PigLick on 24/5/2011 at 12:52
in before koki
seriously, best gaming discussion for ages
Nameless Voice on 24/5/2011 at 12:58
Also, I agree to some extent with what people are saying here: if developers made games so good that no one is willing to part with them, then the whole thing wouldn't be a problem. I'd never part with my Thief or Elder Scrolls games, for example, because they're precious and I might want to replay them.
Um, I actually wouldn't want to part with any of my games, but the point is that the ones which are really good, you'll replay over and over again and won't even consider selling on.
People who make "play once" games have kind of... failed to some extent.
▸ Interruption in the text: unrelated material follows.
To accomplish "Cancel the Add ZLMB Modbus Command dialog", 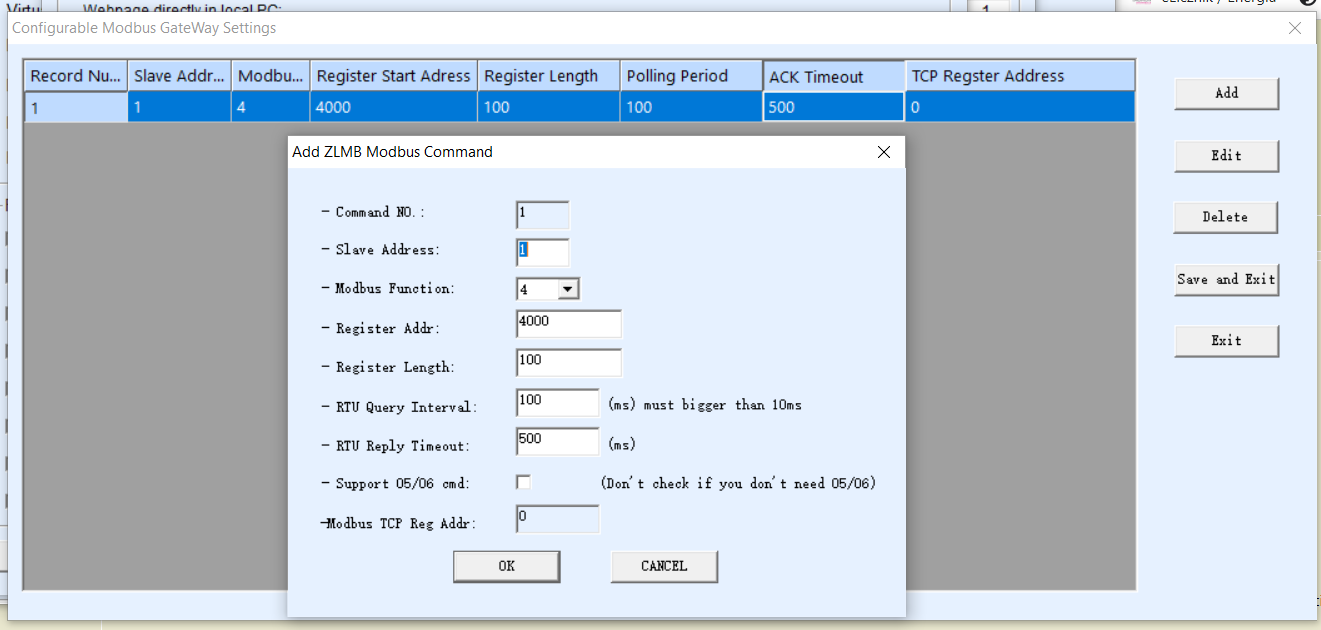I will click(664, 566).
People cite Portal, but I've replayed Portal and probably will again some day, so it's a bad example (at least for me).
lost_soul on 24/5/2011 at 13:38
Quote Posted by Nameless Voice
So you purchased a copy of a used game that is no longer for sale, entirely for the feel-good factor (or possibly because you liked the box), since it gives nothing to the developers or even the publishers. You then complain that it has a "malicious" disc check despite the fact that
the unofficial patch - which is needed anyway to run the game on modern hardware - removes this disc check along with a heap of other fixes?
No, I purchased a used copy because it was the "right thing" to do. Unfortunately, I live in a society which goes out of its way to ensure EVERYONE is guilty of something, whether that be downloading an old game that isn't made available any more, or simply using "cracks" to get it running on a modern machine.
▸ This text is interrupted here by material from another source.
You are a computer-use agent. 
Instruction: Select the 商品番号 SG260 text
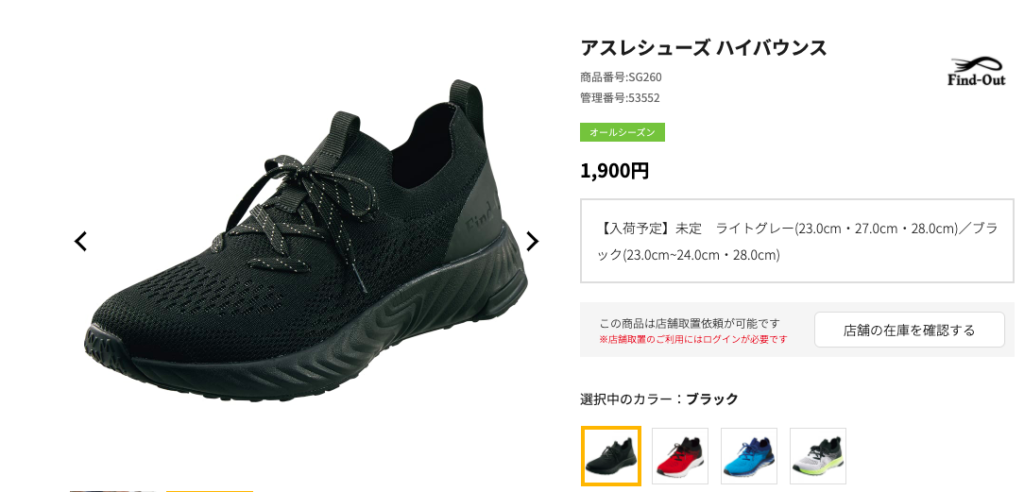(x=620, y=77)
june gloom on 24/5/2011 at 18:40
lost_soul, your posts are going to give me a brain tumor some day. Just get the unofficial patch already and for the love of god shut the hell up already. Nobody cares, and if they did, they don't anymore.
Quote Posted by Jason Moyer
Link me to one for Bioshock 2 please. I'd like to play it again without digging the DVD out.
(
http://store.steampowered.com/app/8850/)
Jason Moyer on 24/5/2011 at 21:40
Yeah, that's the solution I'm going for. I just don't want to pay for the game again until it's super cheap on sale, probably this xmas. :)
Edit: And no, I really don't have any desire to install a third-party application to bypass the copy protection, otherwise I'd just use Gamejackal.